● **Source material**
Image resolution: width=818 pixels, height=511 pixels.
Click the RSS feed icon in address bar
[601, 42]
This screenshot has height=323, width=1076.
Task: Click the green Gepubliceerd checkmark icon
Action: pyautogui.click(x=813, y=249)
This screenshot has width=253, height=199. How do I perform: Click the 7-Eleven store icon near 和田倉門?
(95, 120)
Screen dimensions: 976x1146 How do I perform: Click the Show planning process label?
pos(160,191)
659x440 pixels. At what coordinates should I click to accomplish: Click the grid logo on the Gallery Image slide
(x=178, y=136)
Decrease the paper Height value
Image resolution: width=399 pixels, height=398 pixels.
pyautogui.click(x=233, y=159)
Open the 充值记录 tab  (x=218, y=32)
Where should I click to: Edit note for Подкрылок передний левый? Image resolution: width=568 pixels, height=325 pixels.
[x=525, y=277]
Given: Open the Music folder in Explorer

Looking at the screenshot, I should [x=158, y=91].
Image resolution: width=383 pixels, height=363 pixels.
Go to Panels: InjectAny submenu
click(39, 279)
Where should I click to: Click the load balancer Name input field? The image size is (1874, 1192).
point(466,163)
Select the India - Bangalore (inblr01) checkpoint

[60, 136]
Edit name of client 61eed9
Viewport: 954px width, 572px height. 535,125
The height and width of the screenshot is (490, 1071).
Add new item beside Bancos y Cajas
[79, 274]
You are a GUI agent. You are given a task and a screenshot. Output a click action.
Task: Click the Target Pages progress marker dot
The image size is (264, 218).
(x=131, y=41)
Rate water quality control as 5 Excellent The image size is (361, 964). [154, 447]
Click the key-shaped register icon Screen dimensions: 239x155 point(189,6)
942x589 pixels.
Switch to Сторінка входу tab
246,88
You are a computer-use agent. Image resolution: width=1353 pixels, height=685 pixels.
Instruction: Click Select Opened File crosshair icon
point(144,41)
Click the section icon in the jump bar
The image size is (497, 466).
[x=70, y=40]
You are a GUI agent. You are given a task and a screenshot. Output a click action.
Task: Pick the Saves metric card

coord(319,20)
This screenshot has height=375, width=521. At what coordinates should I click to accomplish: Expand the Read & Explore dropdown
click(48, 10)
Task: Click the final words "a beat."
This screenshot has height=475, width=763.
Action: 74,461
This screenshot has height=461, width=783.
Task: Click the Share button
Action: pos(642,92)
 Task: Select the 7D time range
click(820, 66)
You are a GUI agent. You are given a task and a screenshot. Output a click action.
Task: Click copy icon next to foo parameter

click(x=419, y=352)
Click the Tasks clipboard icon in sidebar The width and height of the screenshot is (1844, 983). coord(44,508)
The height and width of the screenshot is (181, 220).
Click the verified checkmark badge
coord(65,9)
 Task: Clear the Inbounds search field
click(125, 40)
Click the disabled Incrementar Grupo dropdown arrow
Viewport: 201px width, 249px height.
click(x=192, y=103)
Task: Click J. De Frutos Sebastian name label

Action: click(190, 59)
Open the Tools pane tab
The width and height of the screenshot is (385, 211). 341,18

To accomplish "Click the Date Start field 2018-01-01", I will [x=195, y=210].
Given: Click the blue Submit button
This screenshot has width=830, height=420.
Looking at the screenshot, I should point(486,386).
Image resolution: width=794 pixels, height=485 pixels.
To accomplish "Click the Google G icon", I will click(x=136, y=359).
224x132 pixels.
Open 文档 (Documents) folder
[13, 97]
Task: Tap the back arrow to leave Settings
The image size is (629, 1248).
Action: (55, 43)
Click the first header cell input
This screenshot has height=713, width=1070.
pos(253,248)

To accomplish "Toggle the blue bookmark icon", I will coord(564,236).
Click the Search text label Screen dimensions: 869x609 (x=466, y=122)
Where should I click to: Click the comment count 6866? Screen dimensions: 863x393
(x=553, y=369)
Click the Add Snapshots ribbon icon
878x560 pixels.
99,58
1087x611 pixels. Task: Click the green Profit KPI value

● **Given instruction**
Copy all the records above again, substituting "Screen size" for "Screen dimensions" wherever it occurs and changing nothing else.

● **Correct answer**
Image resolution: width=818 pixels, height=511 pixels.
Click the RSS feed icon in address bar
[601, 42]
This screenshot has height=323, width=1076.
Task: Click the green Gepubliceerd checkmark icon
Action: pyautogui.click(x=813, y=249)
This screenshot has width=253, height=199. How do I perform: Click the 7-Eleven store icon near 和田倉門?
(95, 120)
Screen size: 976x1146 How do I perform: Click the Show planning process label?
pos(160,191)
659x440 pixels. At what coordinates should I click to accomplish: Click the grid logo on the Gallery Image slide
(x=178, y=136)
Decrease the paper Height value
Image resolution: width=399 pixels, height=398 pixels.
pyautogui.click(x=233, y=159)
Open the 充值记录 tab  (x=218, y=32)
Where should I click to: Edit note for Подкрылок передний левый? Image resolution: width=568 pixels, height=325 pixels.
[x=525, y=277]
Given: Open the Music folder in Explorer

Looking at the screenshot, I should [x=158, y=91].
Image resolution: width=383 pixels, height=363 pixels.
Go to Panels: InjectAny submenu
click(39, 279)
Where should I click to: Click the load balancer Name input field? The image size is (1874, 1192).
point(466,163)
Select the India - Bangalore (inblr01) checkpoint

[60, 136]
Edit name of client 61eed9
Viewport: 954px width, 572px height. 535,125
The height and width of the screenshot is (490, 1071).
Add new item beside Bancos y Cajas
[79, 274]
You are a GUI agent. You are given a task and a screenshot. Output a click action.
Task: Click the Target Pages progress marker dot
The image size is (264, 218).
(x=131, y=41)
Rate water quality control as 5 Excellent The image size is (361, 964). [154, 447]
Click the key-shaped register icon Screen size: 239x155 point(189,6)
942x589 pixels.
Switch to Сторінка входу tab
246,88
You are a computer-use agent. Image resolution: width=1353 pixels, height=685 pixels.
Instruction: Click Select Opened File crosshair icon
point(144,41)
Click the section icon in the jump bar
The image size is (497, 466).
[x=70, y=40]
You are a GUI agent. You are given a task and a screenshot. Output a click action.
Task: Pick the Saves metric card

coord(319,20)
This screenshot has height=375, width=521. At what coordinates should I click to accomplish: Expand the Read & Explore dropdown
click(48, 10)
Task: Click the final words "a beat."
This screenshot has height=475, width=763.
Action: 74,461
This screenshot has height=461, width=783.
Task: Click the Share button
Action: pos(642,92)
 Task: Select the 7D time range
click(820, 66)
You are a GUI agent. You are given a task and a screenshot. Output a click action.
Task: Click copy icon next to foo parameter

click(x=419, y=352)
Click the Tasks clipboard icon in sidebar The width and height of the screenshot is (1844, 983). coord(44,508)
The height and width of the screenshot is (181, 220).
Click the verified checkmark badge
coord(65,9)
 Task: Clear the Inbounds search field
click(125, 40)
Click the disabled Incrementar Grupo dropdown arrow
Viewport: 201px width, 249px height.
click(x=192, y=103)
Task: Click J. De Frutos Sebastian name label

Action: click(190, 59)
Open the Tools pane tab
The width and height of the screenshot is (385, 211). 341,18

To accomplish "Click the Date Start field 2018-01-01", I will [x=195, y=210].
Given: Click the blue Submit button
This screenshot has width=830, height=420.
Looking at the screenshot, I should point(486,386).
Image resolution: width=794 pixels, height=485 pixels.
To accomplish "Click the Google G icon", I will click(x=136, y=359).
224x132 pixels.
Open 文档 (Documents) folder
[13, 97]
Task: Tap the back arrow to leave Settings
The image size is (629, 1248).
Action: (55, 43)
Click the first header cell input
This screenshot has height=713, width=1070.
pos(253,248)

To accomplish "Toggle the blue bookmark icon", I will coord(564,236).
Click the Search text label Screen size: 869x609 (x=466, y=122)
Where should I click to: Click the comment count 6866? Screen size: 863x393
(x=553, y=369)
Click the Add Snapshots ribbon icon
878x560 pixels.
99,58
1087x611 pixels. Task: Click the green Profit KPI value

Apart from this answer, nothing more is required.